Fair Fatality
Page 6
“Is it?” As always when she’d caused discomfort, the dowager was in good cheer. “Do not despair, Phineas! Do but execute my commission and I might be so grateful that I change my mind.”
This ray of hope Sir Phineas very wisely ignored. Lady Blackwood was of far too selfish a disposition to so easily give up the meek and self-effacing companion who never uttered a rebellious word. “Twenty-seven makes a poor match for sixty,” he pointed out, hoping to close the subject.
“Balderdash!” retorted the dowager, incensed. At rather more than sixty, she did not care for intimations of advanced age. “A chit as unfortunately situated as Sara should be grateful for any offer she receives.”
Unfortunate indeed was Miss Valentine’s situation, as Sir Phineas refrained from pointing out. He need only endure Georgiana’s unpleasantness at occasional short intervals, after which he could repair to his club and regain his composure over a bottle of claret; but Sara must tolerate her employer’s beastliness twenty-four hours a day. Again Sir Phineas wished he might do something to better Sara’s lot. At least he might temporarily temper the dowager’s spitefulness, and at the same time glean some inkling of what distasteful chore she meant to assign. “Apropos of preferences, mention was made of Carlin?” he prodded gently.
“So it was!” In a very chilling manner, Lady Blackwood smiled. “You may have gathered that my bird-witted niece thinks she’s made a conquest.”
“Yes.” Resigning himself to his fate, Sir Phineas laced his fingers together across his plump little belly. “I take it that you do not agree.”

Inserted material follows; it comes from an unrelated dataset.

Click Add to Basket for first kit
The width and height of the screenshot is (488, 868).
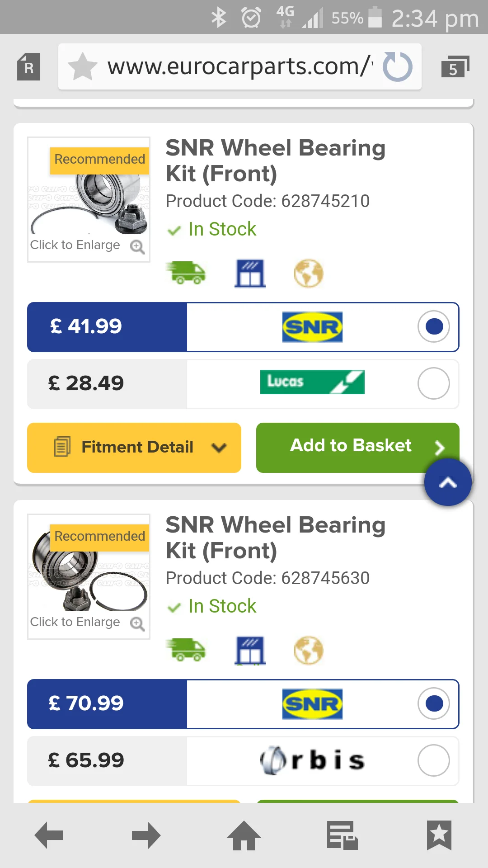point(357,448)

“No, nor would anyone who was not positively paper-skulled. No matter!” Again, that chilling grin. “Let the chit try and attach Carlin; it will only give him a disgust. Once Mistress Fair Fatality comes to realize she’s frittered away her chances and become a laughingstock, she will be more amenable, and making a cake of herself over Carlin will keep her out of more serious mischief.”
Many years’ service as Lady Blackwood’s man of business had enabled Sir Phineas to cut straight to the heart of her malice. “Amenable to what?” he inquired cautiously.
The dowager elevated her gaze to the ox-skull frieze. “Amenable to the plans I formulated before ever the baggage came to town! Which brings me to that little errand which I mentioned to you previously.”
With his clasped fingers, Sir Phineas rubbed his belly, which again had begun to ache. “And that plan is what?” said he.
Lady Blackwood continued to contemplate the ox-skull frieze, as if from that macabre source she derived inspiration. “The baggage is highly capricious,” she mused aloud. “Rag-mannered, outspoken to a fault — and very wealthy, Phineas. Very wealthy, indeed! The money was left so that she cannot dip into her capital, and must live off the proceeds; but when she remarries, which of course she must, her husband will be under no such obligation. In short, my niece is possessed of a dowry so handsome as to induce her bridegroom to overlook any minor character defects.”
From what Sir Phineas had observed of the young lady, her defects of character were neither minor nor easily overlooked. All the same, he found it within himself to briefly pity the girl. “Am I to conclude that you have already selected this bridegroom? My errand will concern him? Have you considered that your niece may not approve your choice, Georgiana?”
“Lud! What difference does that make?” Lady Blackwood lowered her gaze from the ox-skull frieze and glowered upon Sir Phineas. “I flatter myself that I am more than a match for any green girl, even one so mule-headed as my niece. In short, Phineas, I have no intention of allowing Jaisy’s fortune to pass out of the family.”
Seven
* * *
Miss Valentine also wished that her pathway might be eased, though not in the manner suggested to Sir Phineas by Lady Blackwood. Miss Valentine’s aspirations were much more vague, consisting primarily of a nebulous hankering after some manner of heavenly intervention, perhaps a divine lightning bolt of sufficient potency to strike the volatile Lady Easterling suddenly submissive, and render Georgiana either speechless or benign. To her list of longed-for miracles, Sara then added Confucious, and a most unkindly longing for his abrupt demise.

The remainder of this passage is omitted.